### [INPUT FOR THIS TASK]
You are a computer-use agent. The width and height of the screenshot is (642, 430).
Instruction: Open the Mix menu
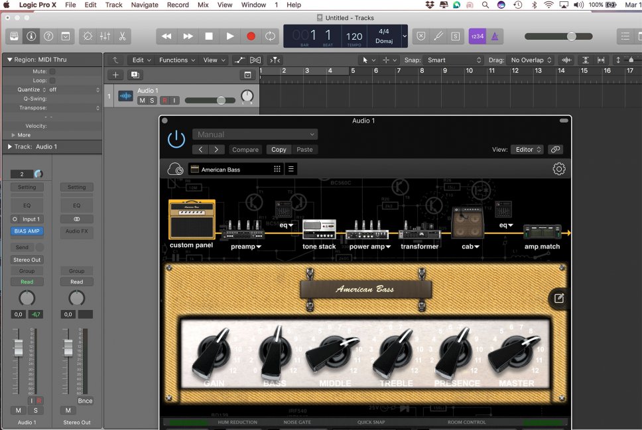203,5
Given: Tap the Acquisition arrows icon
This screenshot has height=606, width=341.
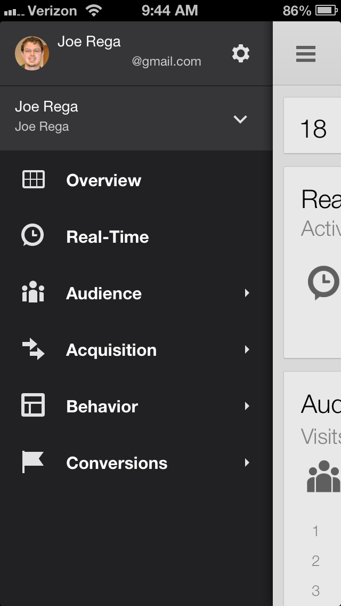Looking at the screenshot, I should pos(33,349).
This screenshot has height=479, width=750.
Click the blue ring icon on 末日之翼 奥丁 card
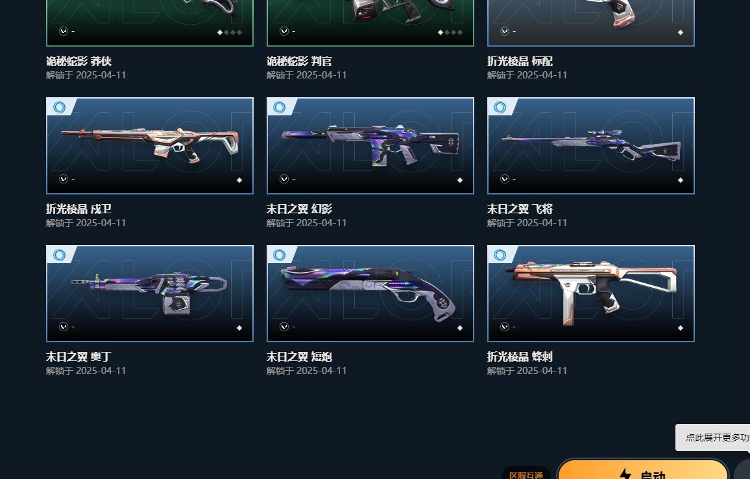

### [TASK DIRECTIONS]
Using the records above, extract exactly and only the lines from the one with "Instruction: Open the Mix menu" through the final line, inclusive, leaving out pictures.

### [WRITTEN ANSWER]
Instruction: Open the Mix menu
203,5
Given: Tap the Acquisition arrows icon
This screenshot has height=606, width=341.
Looking at the screenshot, I should pos(33,349).
This screenshot has height=479, width=750.
Click the blue ring icon on 末日之翼 奥丁 card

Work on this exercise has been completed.